The world, over the course of human civilization, has always been a dangerous place. Much of the history of mankind is a history of wars, large and small. In the last century the U.S. military was involved in two world wars, a Korean conflict, a war in Vietnam, and the Gulf War to drive out Hussein’s Iraqi forces after he invaded Kuwait.

The Russian seizure of Crimea in the wake of the protests that has left Ukraine in disarray has put all of Europe on edge and raised questions about the readiness of NATO. A look around the world sees China increasing its military strength, particularly at sea.

The Middle East to include much of northern Africa is a hotbed of turmoil. And, of course, Iran continues to contribute to it, aiding Syria’s regime along with the Russians, supporting Palestinian terror organizations that threaten Israel, while pursuing its own nuclear weapon capabilities.

This would hardly seem a good time to undermine U.S. military capabilities, but that is exactly what is occurring thanks to President Obama.

The Washington Times reported that “President Barack Obama is seeking to abolish two highly successful missile programs that experts say have helped the U.S. Navy maintain military superiority for the past several decades.” The Tomahawk missile program, under Obama’s 2015 budget proposal, would be completely eliminated by fiscal year 2016. Seth Cropsey, the director of the Hudson Institute’s Center for American Seapower, said “This really moves the U.S. away from a position of influence and military dominance.”

Writing in The New York Times, Steve Cohen, a former director of the U.S. Naval Institute, noted that “The Navy is supposed to be ‘forward deployed’ to provide the president with tools powerful enough to deal with potential threats and trouble spots.” For decades since the end of World War Two the U.S Navy has patrolled the world’s sea lanes to protect trade between nations, but Cohen said, “The rest of the world isn’t unpatrolled, but it is under-patrolled” noting that “Some 90% of the world’s trade moves by sea.

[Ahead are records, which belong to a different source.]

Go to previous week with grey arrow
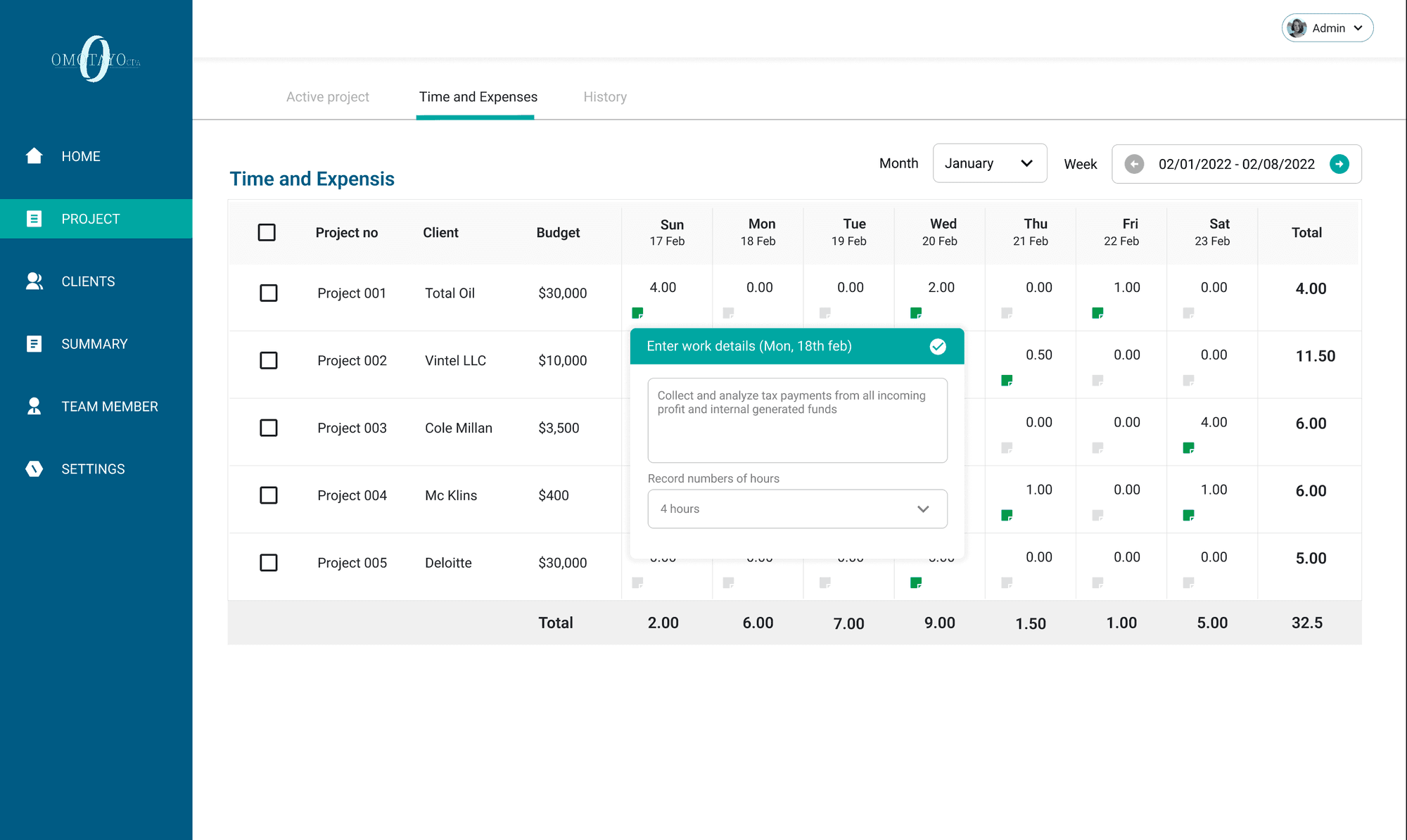pyautogui.click(x=1134, y=164)
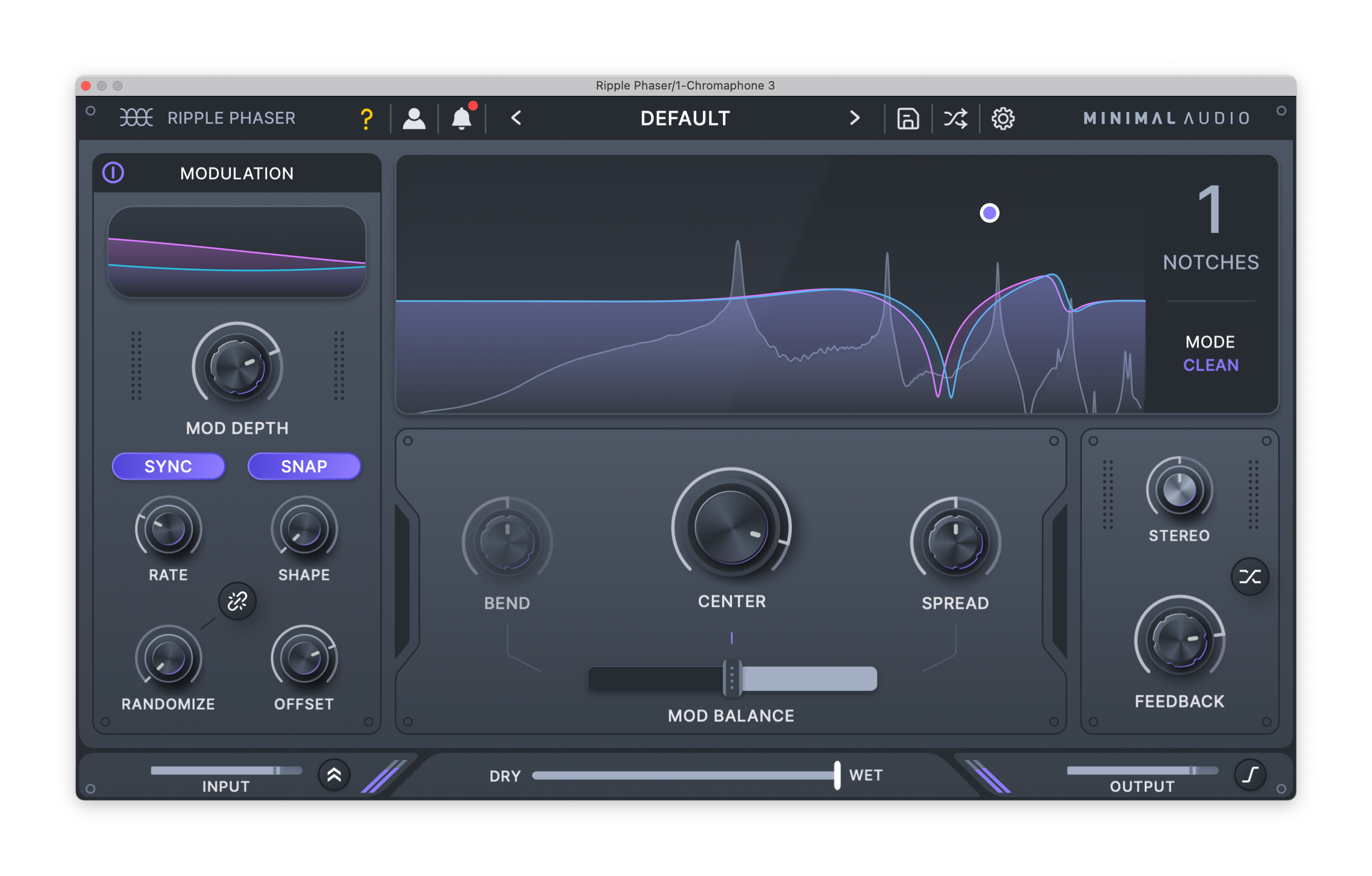
Task: Click the link icon between Rate and Randomize
Action: click(x=237, y=601)
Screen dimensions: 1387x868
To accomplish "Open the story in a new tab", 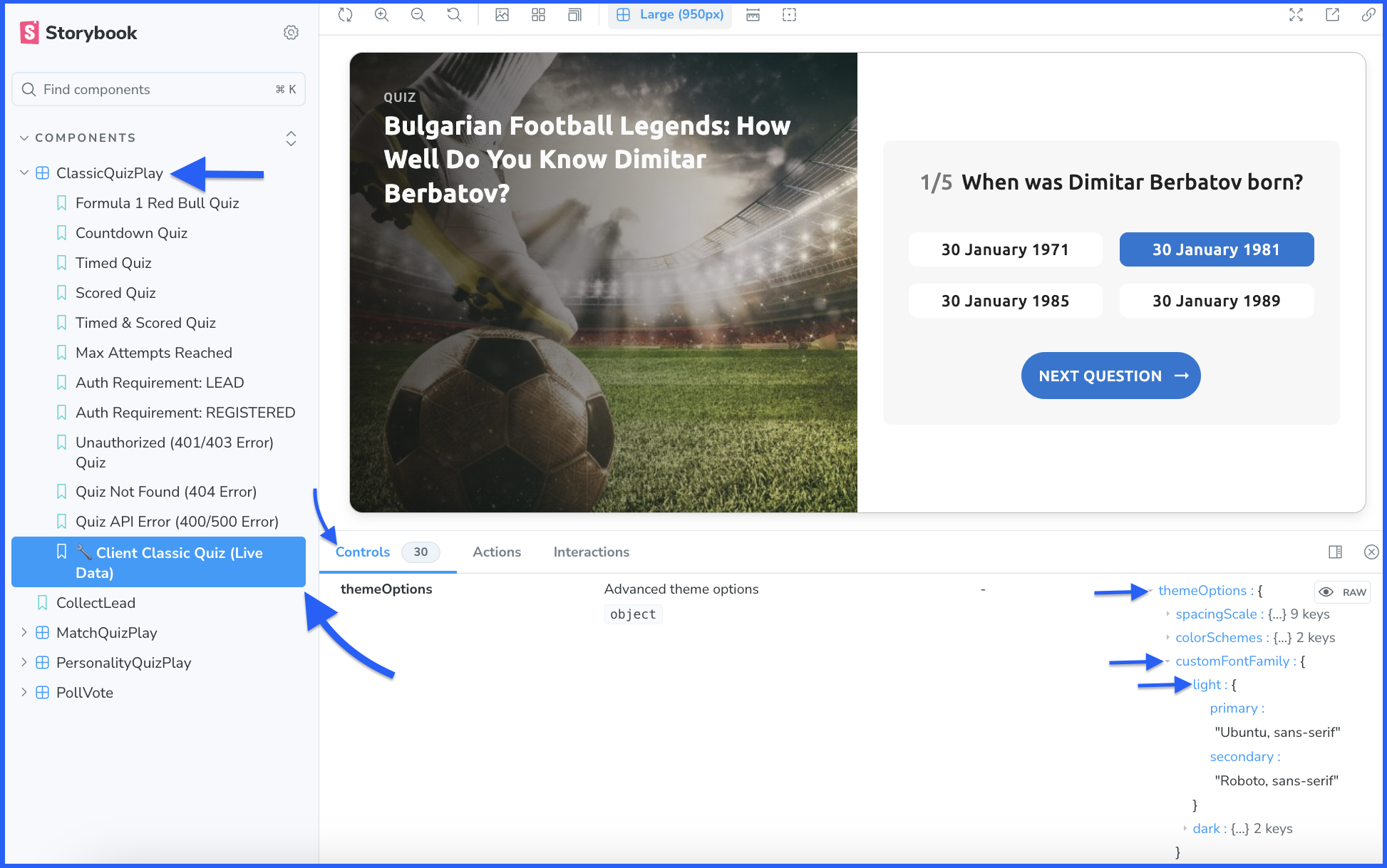I will coord(1332,15).
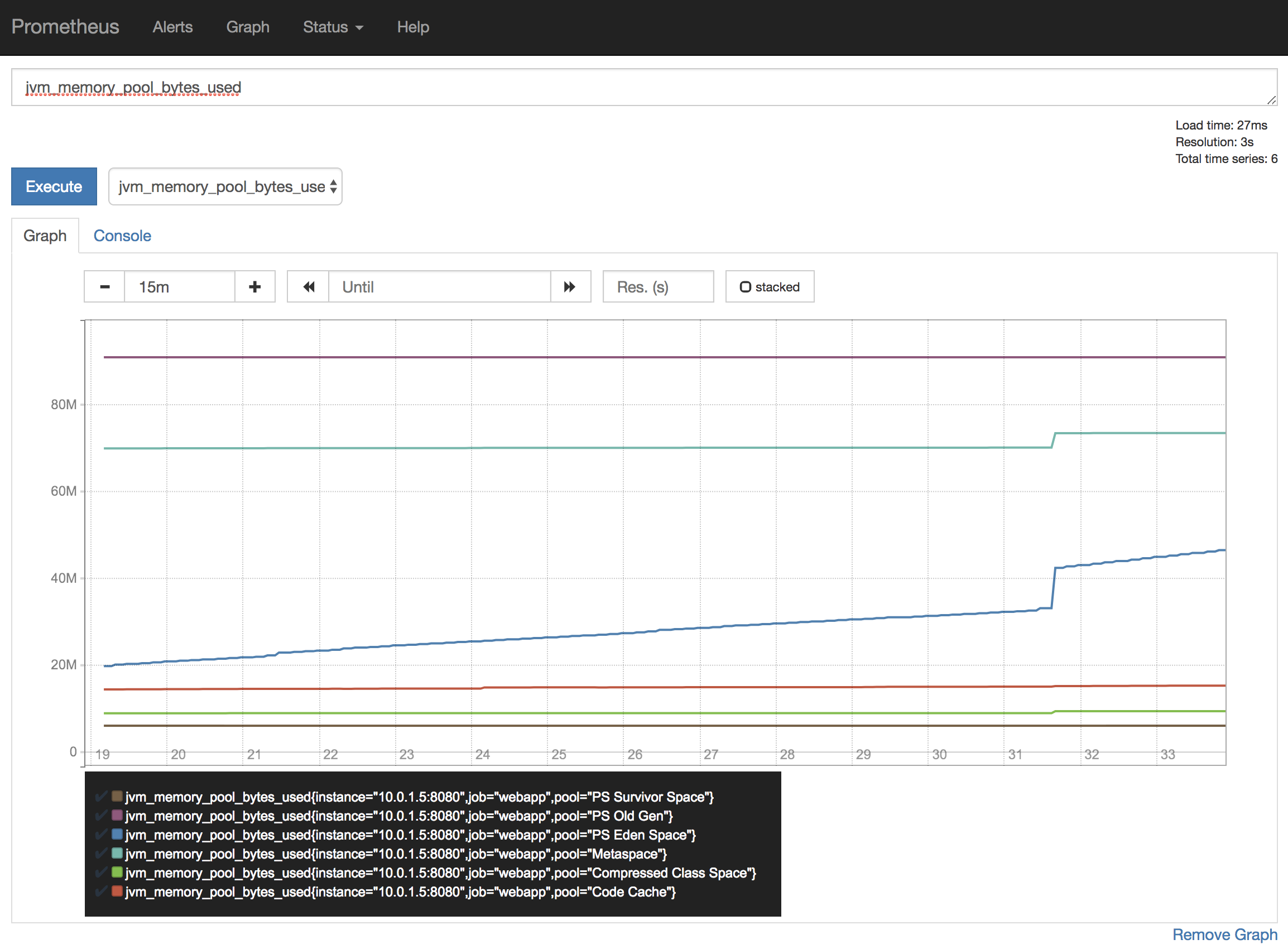Click the Code Cache red swatch
The width and height of the screenshot is (1288, 949).
click(x=117, y=891)
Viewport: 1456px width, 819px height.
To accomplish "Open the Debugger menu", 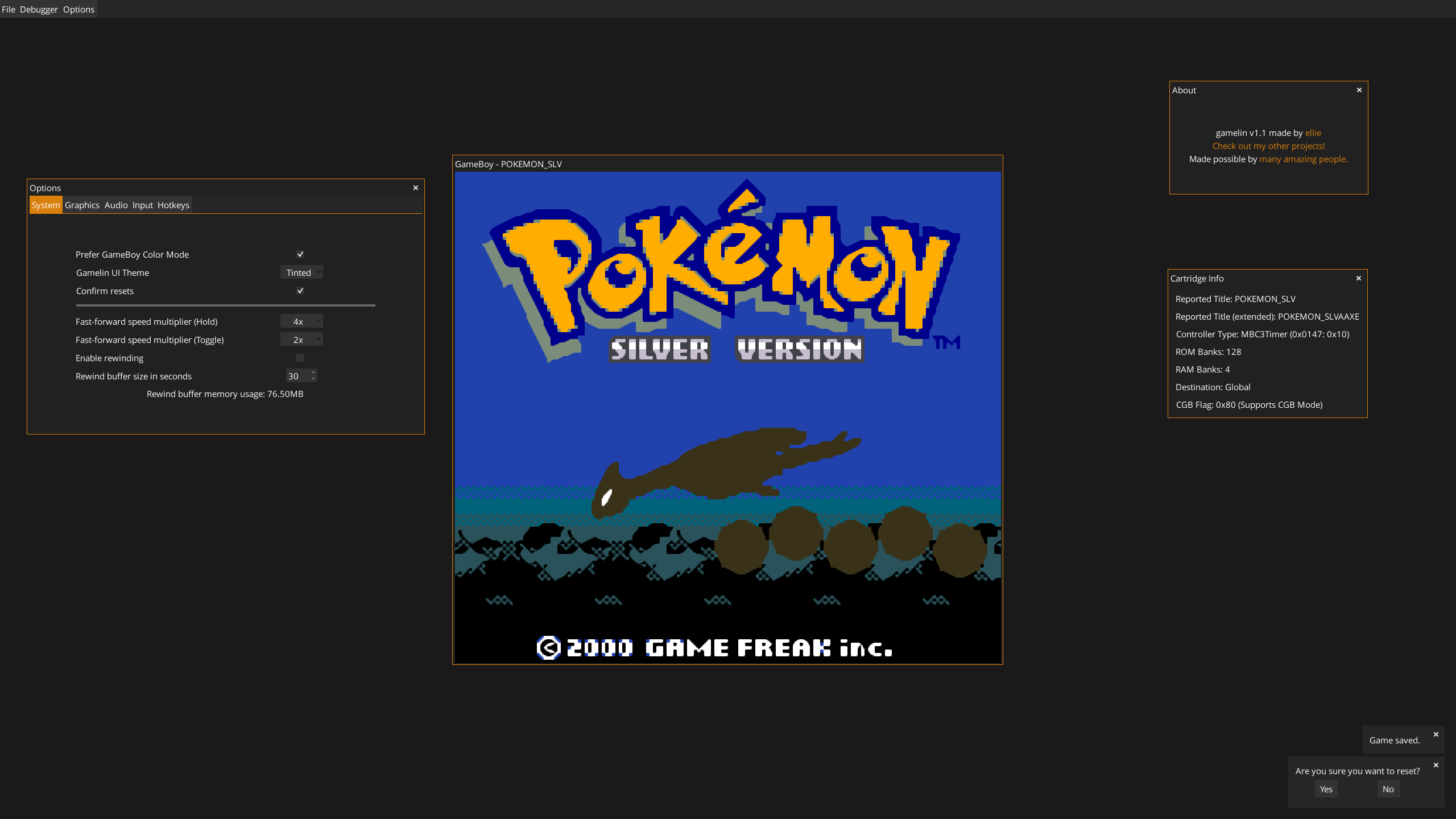I will point(39,9).
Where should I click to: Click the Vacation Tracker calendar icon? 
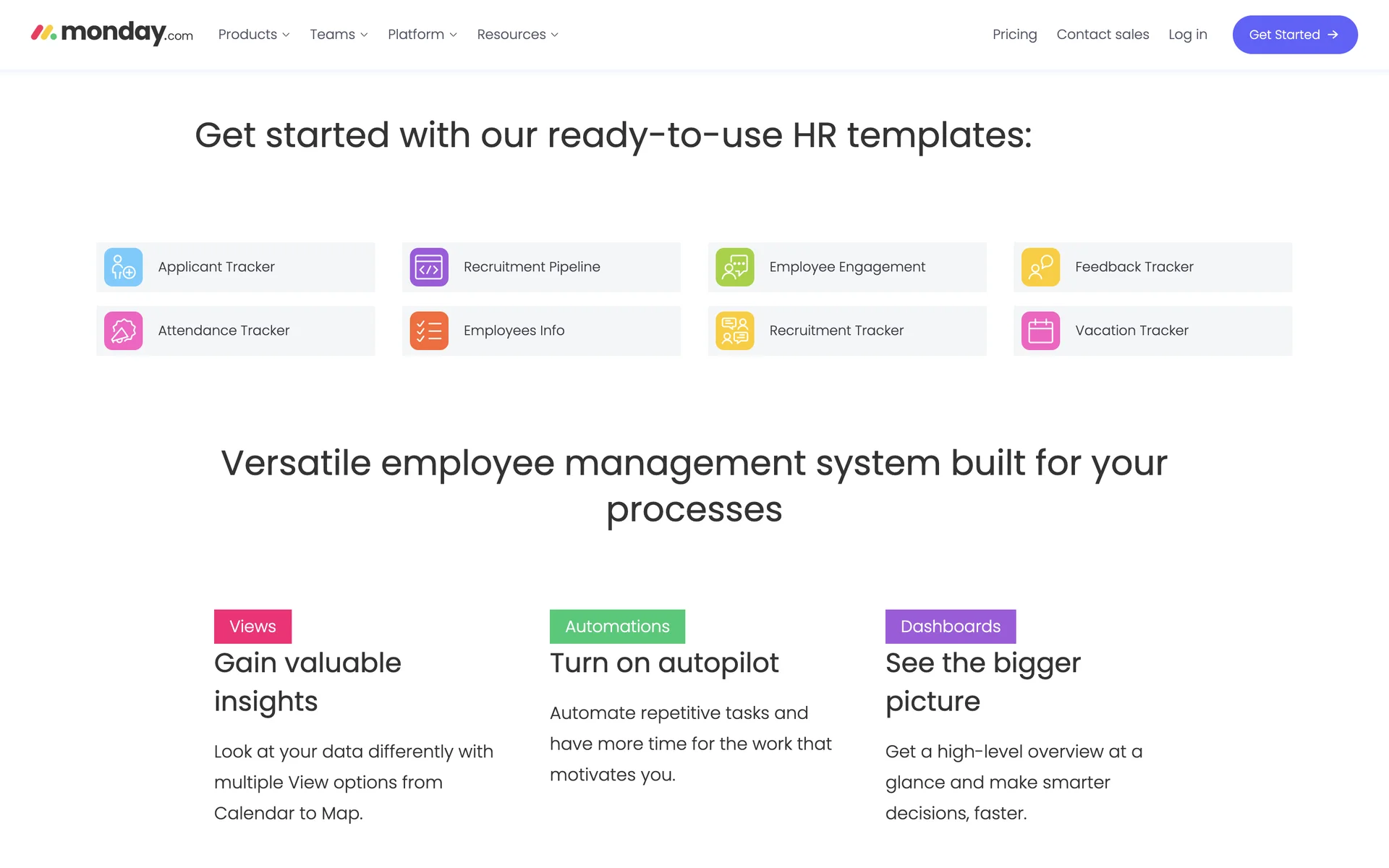point(1040,331)
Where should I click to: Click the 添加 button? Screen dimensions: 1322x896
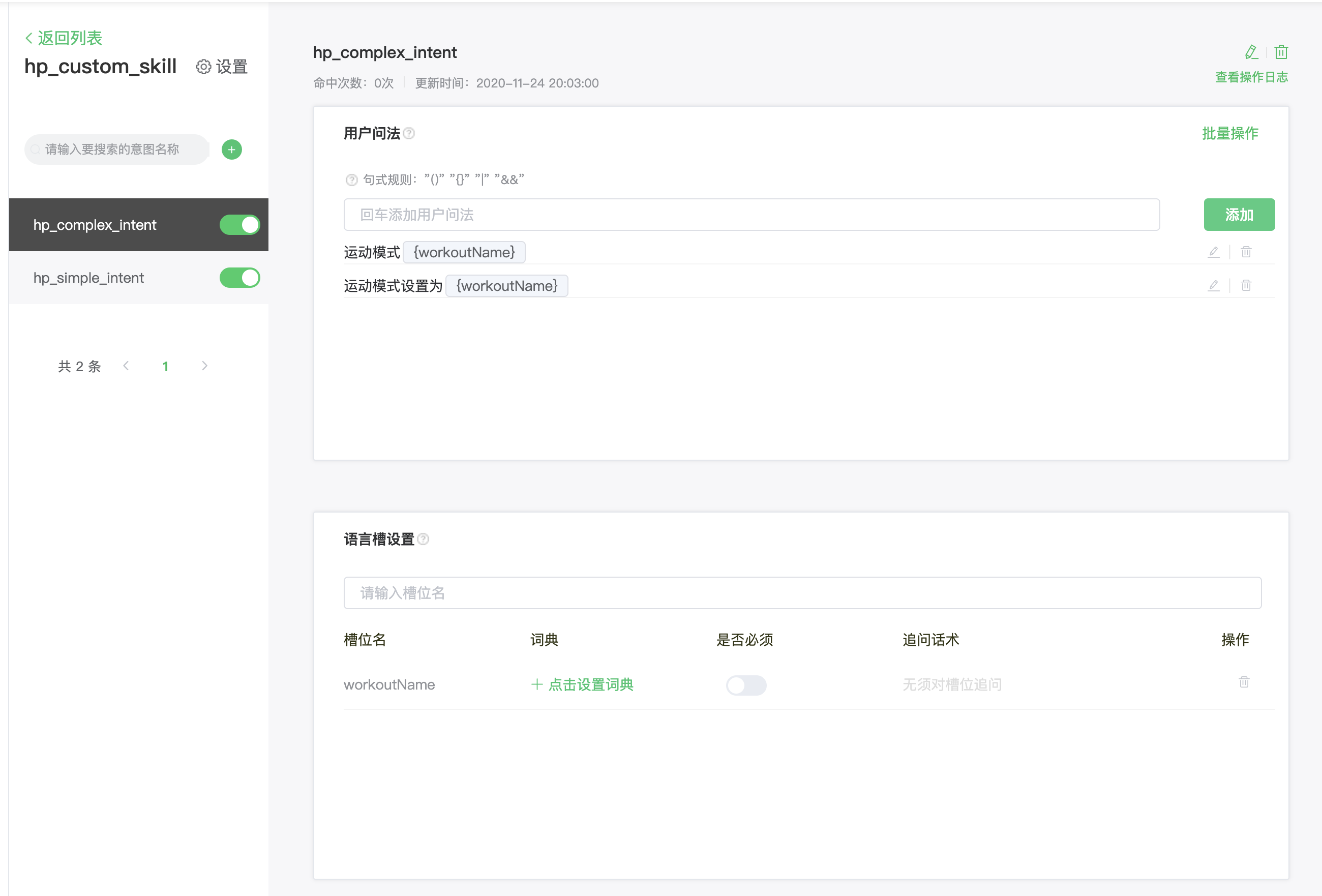[1239, 215]
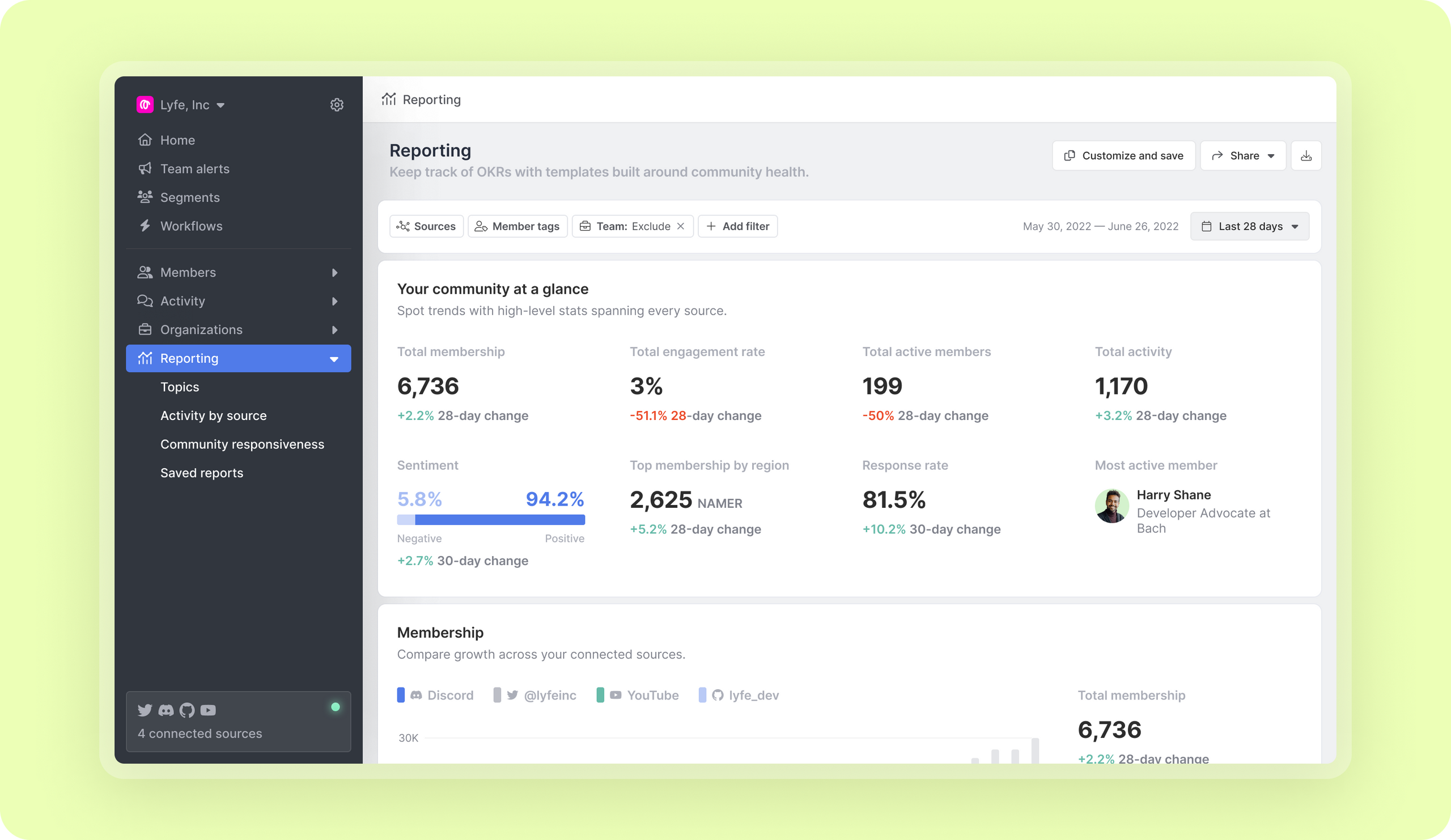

Much of that can be disrupted by attacks on a handful of choke points readily apparent to pirates, terrorists, and rogue nations.”

“With the U.S Navy arguably at its smallest since 1917, we don’t have many ships that are actually at sea. Only 35% of the Navy’s entire fleet is deployed, fewer than 100 ships.”

U.S. air power has been under assault as well by the Obama regime. In June of last year, David A. Deptula, a retired Air Force three-star general and senior military scholar at the Air Force Academy, warned that “In the Air Force alone, more than 30 squadrons are now grounded, along with aircrews, and maintenance and training personnel.” Less than a year ago “The graduate schools for Air Force, Navy and Marine combat aviators” had been cancelled. “Equipment testing and upgrades to F-22s, F-15s, F-16s, and other aircraft have been delayed.”

In September 2013, the commandant of the Marine Corps, James F. Amos, warned that cuts to the nation’s defense and security spending that occurred from 1990 to 2001, reduced its total active-duty strength by 32%. In 2001 the Corps totaled approximately 172,000 Marines, down from 197,000 in the 1990 Gulf War. When 9/11 occurred, the Marines “found themselves short of critical capabilities in intelligence collection and analysis, in communication and in mobility on land, sea and in the air.” These days the Marines are facing further reductions.

It will be up to Congress to eliminate the sequestration cuts and the Obama regime proposals to ensure that the U.S. military is restored to a state of readiness. If it rubber stamps the reductions that have been occurring for more than a decade, the ability of the nation to respond to an attack on our homeland or any of our allies will be highly limited.

You can be sure that those nations unfriendly to our future are fully aware of this and the defeat of our armed forces could occur on the battlefield because it has already occurred here.